Er ist der erfolgreichste deutsche Sänger der letzten Jahrzehnte: Heute Freitag wird Peter Maffay 70 Jahre alt. Der Rocker hat BLICK zu Hause am Starnberger See empfangen, um Bilanz über sein Leben zu ziehen.

BLICK: Herzliche Gratulation zum 70.! Mit welchem Gefühl betreten Sie Ihr neues Jahrzehnt?
Peter Maffay: Mit einem guten Gefühl. Ich habe sehr viele Dinge erledigt, die Pflicht also quasi erfüllt. Nun beginnt die Kür. Anders gesagt: Die grossen Bäume sind gepflanzt, nun geht es um die Ziersträucher.

Keine Angst vor dem Alter?
Angst nicht, aber natürlich ist mir meine Endlichkeit bewusster als früher. Mit 70 ist es nicht mehr aussergewöhnlich, wenn es zu entscheidenden anatomischen Veränderungen kommt. Das zeichnet sich glücklicherweise aber jetzt gerade noch nicht ab.

Was tun Sie, um dem Alter ein Schnippchen zu schlagen?
Ich treibe viel Sport. Und ich versuche, meinen Konsum vernünftig einzuteilen. Ich trinke kaum mehr Alkohol, den Zigarillos habe ich definitiv abgeschworen. Ausserdem gibt es ein kleines Baby in meinem Leben, dieses revitalisiert auch einiges.

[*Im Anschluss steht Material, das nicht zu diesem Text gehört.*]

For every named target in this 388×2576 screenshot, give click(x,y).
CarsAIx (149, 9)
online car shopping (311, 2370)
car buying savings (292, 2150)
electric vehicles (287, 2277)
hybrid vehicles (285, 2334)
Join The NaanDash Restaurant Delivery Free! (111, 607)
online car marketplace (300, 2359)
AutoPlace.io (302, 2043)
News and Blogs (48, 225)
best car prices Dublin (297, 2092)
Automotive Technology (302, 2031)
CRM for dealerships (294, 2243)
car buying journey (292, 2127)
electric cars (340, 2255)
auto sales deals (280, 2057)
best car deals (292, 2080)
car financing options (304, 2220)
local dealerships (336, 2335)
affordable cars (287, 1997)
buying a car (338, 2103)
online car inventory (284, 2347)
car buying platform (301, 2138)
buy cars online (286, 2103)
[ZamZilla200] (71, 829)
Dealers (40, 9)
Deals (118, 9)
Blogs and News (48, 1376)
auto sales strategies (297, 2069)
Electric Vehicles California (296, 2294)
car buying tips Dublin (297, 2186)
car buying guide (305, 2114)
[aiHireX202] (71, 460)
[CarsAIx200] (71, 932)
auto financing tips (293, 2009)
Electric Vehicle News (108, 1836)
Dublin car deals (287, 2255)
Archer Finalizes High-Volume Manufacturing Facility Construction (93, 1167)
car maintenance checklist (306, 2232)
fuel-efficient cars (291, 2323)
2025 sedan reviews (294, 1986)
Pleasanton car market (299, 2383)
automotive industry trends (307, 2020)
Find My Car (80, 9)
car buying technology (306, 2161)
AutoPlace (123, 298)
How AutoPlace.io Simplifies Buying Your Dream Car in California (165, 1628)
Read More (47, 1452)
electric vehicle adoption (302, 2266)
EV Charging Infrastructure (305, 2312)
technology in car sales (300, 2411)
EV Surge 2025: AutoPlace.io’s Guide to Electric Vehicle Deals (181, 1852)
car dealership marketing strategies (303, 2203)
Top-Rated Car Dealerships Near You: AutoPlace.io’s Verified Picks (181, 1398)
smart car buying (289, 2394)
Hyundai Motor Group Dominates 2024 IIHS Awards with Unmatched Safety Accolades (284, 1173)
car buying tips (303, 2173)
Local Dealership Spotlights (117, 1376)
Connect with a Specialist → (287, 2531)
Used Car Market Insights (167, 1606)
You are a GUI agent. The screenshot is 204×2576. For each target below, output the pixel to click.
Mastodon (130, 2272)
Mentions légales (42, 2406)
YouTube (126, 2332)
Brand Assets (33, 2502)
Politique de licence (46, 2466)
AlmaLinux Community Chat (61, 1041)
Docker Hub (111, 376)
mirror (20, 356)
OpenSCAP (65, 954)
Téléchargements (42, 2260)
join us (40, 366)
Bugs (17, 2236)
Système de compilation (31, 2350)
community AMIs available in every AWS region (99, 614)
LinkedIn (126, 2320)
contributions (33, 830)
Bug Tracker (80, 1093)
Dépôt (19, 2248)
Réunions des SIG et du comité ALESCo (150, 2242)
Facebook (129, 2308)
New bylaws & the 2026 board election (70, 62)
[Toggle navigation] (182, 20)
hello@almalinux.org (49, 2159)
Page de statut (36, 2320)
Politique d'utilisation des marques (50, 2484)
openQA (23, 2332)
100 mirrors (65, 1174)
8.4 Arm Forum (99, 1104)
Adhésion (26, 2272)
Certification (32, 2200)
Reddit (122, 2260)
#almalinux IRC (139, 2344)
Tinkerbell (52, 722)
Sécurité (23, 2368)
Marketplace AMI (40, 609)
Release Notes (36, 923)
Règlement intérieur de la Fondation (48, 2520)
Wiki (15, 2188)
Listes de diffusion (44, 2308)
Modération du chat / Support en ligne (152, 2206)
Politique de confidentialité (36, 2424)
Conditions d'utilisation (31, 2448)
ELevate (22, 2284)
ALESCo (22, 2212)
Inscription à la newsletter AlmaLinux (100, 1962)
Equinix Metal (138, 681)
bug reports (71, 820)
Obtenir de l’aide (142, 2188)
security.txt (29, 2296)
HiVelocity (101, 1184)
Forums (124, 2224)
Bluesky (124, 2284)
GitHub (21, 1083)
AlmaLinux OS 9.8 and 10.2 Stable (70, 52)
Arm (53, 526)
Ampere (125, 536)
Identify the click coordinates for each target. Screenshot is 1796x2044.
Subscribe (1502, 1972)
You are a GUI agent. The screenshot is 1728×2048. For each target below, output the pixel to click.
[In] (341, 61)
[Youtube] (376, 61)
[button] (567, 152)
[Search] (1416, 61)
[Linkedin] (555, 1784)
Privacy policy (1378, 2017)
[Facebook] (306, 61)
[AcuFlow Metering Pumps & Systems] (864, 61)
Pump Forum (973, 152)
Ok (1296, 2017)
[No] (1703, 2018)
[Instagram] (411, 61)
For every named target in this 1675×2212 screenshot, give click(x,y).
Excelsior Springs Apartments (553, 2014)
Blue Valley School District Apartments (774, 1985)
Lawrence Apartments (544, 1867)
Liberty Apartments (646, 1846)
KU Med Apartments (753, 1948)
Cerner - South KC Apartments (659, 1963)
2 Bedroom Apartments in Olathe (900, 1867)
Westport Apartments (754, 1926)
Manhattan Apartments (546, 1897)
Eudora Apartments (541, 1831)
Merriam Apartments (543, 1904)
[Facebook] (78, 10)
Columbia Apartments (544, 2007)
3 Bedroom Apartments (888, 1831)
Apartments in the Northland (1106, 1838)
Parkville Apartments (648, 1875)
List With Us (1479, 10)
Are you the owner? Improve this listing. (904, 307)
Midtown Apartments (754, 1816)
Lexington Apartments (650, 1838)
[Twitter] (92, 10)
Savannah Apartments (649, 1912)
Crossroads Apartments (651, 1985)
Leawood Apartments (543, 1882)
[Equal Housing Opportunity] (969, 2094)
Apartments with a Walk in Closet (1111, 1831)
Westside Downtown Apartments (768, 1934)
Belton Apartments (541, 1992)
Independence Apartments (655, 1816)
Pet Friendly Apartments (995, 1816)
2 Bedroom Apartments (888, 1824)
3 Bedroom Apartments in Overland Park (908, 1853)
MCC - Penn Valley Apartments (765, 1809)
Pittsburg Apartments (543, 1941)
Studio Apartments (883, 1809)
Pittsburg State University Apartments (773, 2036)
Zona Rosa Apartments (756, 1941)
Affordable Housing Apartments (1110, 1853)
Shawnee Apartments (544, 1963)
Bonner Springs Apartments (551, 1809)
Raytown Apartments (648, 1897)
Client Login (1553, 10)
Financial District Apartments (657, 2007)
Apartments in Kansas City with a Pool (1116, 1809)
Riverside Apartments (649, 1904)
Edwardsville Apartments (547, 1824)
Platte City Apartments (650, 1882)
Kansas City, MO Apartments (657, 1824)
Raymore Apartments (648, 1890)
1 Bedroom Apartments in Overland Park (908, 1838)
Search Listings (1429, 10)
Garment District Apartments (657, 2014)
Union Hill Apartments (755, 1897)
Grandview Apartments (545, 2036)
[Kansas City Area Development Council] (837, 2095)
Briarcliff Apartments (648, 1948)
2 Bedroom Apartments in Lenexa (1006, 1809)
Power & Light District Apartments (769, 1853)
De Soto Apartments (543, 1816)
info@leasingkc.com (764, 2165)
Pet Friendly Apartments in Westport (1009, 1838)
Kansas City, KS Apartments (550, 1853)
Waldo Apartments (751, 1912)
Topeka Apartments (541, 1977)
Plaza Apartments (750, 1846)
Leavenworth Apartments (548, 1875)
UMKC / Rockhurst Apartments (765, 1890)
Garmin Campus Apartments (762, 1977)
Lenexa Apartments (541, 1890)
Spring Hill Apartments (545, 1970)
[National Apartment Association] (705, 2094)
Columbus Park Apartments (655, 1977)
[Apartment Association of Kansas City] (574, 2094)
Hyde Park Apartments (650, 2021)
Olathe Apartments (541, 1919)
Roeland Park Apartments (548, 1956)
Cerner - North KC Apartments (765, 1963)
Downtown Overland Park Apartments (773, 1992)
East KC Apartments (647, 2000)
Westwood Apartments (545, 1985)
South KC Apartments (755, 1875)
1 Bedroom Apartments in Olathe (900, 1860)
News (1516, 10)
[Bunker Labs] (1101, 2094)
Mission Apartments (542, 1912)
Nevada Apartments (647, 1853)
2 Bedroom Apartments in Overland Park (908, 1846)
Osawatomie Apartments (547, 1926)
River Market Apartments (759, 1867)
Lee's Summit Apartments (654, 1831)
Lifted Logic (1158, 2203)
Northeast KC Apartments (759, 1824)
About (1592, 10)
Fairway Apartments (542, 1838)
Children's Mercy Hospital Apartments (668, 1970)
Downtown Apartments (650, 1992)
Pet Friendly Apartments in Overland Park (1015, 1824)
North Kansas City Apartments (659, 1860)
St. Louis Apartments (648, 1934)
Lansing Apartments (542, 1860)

Sie sind vor neun Monaten nochmals Vater geworden. Welchen Einfluss hat die kleine Anouk auf Ihr Leben?
Natürlich einen riesigen Einfluss. Ich nehme mir mehr Zeit für die Kleine, als ich es bei meinem 15-jährigen Sohn Yaris getan habe. Weil ich heute weniger getrieben bin. Der berufliche Druck schwindet mit dem Alter, man muss sich weniger beweisen. Das verschafft mehr Spielraum für die Familie.

Wie sieht Ihr Tagesablauf aus?
Ich stehe sehr früh auf, drehe dann meine Runden auf dem Fahrrad. Später gehe ich zum Bäcker und kaufe fürs Frühstück ein. Wieder daheim, wird als Erstes die Kleine versorgt. Dieser Moment ist wohl der schönste des Tages. Ich hole Anouk aus dem Bettchen, kuschle mit ihr. Sie ist meist so verschlafen, dass sie sich nicht wehren kann (lacht).

Wickeln Sie sie auch?
Aber sicher, ich bin mittlerweile Experte darin. Ich gebe Anouk die Milch und windle sie. Dann übergebe ich die Kleine an Hendrikje für den Rest des Tages. Ich verziehe mich ins Büro für Meetings. Bin ich nicht so stark in die Musik eingebunden wie jetzt gerade, kümmere ich mich um unsere Stiftung. In der Regel arbeite ich mehr für Tabaluga als für meinen eigentlichen Beruf als Musiker. Was mich manchmal in eine Zwickmühle bringt.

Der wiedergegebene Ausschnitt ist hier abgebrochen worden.